Tag Archives: Temporal cloning

Blood and Sand (Kino)

Kino’s BD of Blood and Sand (1922) has relatively little computer repair work done on it, but what there is, is sloppy.

The most common restoration artifact here is what I call “quick-reverse” (QR) frames. It is when, instead of the film advancing as a normal ABCDEFGH, frames repeat like ABCDCDEFGH. It gives a feeling of the movie seizing up and is ugly to see in motion. Here, it’s limited to some titles.

Above, you can see Kino’s original with QR frames compared with those frames removed (and encoded at 60fps). Kino also added an additional repeating four frames to pad the length, but in this case they are far enough away from their initial appearance than it doesn’t register as looping frames. If you must pad out the length by repeating frames, spacing them out to break our persistence of vision works ok. In my corrected example, I removed these, too.

However, video is capable of arbitrary frame rates. Just stretch the playback speed in the timeline.

Some ugly interpolation:

Above brightened to see detail

The remaining errors are mostly frozen temporal cloning. What follows are some of the worst.

Top third of frame is frozen.
Top of frame is frozen and has an obvious seam.
Retouched area is a frozen splotch that doesn’t match.
Detail of above splotch.
Frozen splotch at top right.
Detail of above splotch.

Notice how the frozen temporal cloning above is misaligned and has a blurry edge. The technician needs to align it and use a harder brush and choose an indistinct source frame far enough away that it doesn’t result in either frozen or quick-reverse temporal cloning.

Top third of frame is frozen and misaligned.

Two thirds of the above frame are frozen, including the boy, which is the one part of the frame that shouldn’t be frozen. This spot also coincides with the 24fps pulldown. The same frame is shown for a duration of three frames, which means this spot runs for the equivalent of six frames per second!

Deleting that mostly-frozen frame results in a tiny jump cut, but the technician created that jump when cloning the motion out of existence.

And an editing error at 1:02:51:

The source print has lots of damage, though it still looks good.

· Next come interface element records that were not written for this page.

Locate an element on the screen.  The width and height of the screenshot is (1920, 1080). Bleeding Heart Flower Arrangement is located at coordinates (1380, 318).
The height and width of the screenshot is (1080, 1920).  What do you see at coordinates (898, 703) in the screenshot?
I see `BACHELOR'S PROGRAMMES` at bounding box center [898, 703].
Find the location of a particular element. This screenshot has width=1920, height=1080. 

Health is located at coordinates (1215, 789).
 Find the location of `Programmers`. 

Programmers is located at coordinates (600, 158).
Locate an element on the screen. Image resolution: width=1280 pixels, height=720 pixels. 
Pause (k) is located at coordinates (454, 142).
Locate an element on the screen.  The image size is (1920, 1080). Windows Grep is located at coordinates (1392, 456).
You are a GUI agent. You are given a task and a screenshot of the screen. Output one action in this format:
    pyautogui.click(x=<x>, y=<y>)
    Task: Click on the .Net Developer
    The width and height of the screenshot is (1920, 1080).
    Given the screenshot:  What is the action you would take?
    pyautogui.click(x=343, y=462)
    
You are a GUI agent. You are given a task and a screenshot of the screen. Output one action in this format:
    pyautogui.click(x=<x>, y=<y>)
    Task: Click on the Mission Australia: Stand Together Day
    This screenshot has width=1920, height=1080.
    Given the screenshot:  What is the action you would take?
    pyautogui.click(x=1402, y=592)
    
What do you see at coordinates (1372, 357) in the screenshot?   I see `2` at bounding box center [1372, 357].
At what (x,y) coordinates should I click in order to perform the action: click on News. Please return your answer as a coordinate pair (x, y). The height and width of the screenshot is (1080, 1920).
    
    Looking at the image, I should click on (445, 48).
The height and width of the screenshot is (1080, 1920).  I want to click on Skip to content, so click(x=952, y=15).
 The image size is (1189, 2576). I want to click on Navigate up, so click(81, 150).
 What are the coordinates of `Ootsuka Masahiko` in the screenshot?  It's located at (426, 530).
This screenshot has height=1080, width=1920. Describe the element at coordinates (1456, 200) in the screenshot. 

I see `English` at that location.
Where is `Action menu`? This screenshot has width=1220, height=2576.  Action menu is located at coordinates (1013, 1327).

The damage is not particularly bad, but it’s there and occasionally significant. I find it hard to believe that the damage covered by these sloppy repairs was worse than and intolerable in relation to the damage that remains.

Blood and Sand is transferred at 19fps and encoded at 24fps.

PS: I would love a better word to describe quick-reverse frames.

Lights of Old Broadway (Kino)

The worst, most egregious restoration processing happens four minutes into the movie. There is a major scratch that the technician unwisely attempted to eliminate. Instead, it looks like the picture is melting:

Use the controls to slow down playback and you can clearly make out how shoddy the repair work is.

Look at the background. Notice how interpolation makes the bricks move and distort. Temporal clone repairs are misaligned on the window. Damage that normally lasts one frame now dissolves over several. Grain is completely ruined.

The upper half of this frame is frozen and the seam is obvious.

A completely interpolated frame. These never look good and they never look natural in motion. Notice how dirt, scratches, and grain get interpolated.

Frozen temporal cloning. The retouched area doesn’t even match.

Interpolation obliterates Marion Davies’ hands. It also interpolates that giant hole on the upper-right window, thereby creating even more damage. It also has a tendency to move stationary objects, seen in the wall to the right of the center window at the bottom of the frame. That “oh-so-horrible” scratching is still there.

Frozen temporal cloning, the scourge of most modern restorations, seen here most clearly on the moving platform.

The top of the frame is frozen and slightly misaligned. Perhaps done to remove a cement splice, but the result is screen tearing, which looks like garbage.

Interpolation ruins every bit of this frame. Notice the distortion of Davies and the man as they pass each other. Around them, the background distorts. Half the face of the right-most man disappears. A scratch at the top is propagated. Grain seizes up. It would be better to have no frame than a faked frame.

There is more than one shoddy repair in the above clip, but I’ll point out only one:

Frame interpolation should never be used.

Lights of Old Broadway is encoded at 24 fps. It is also transferred at 24, except for an inexplicable 20 seconds during the parade scene, when it switches to a stuttery variable frame rate.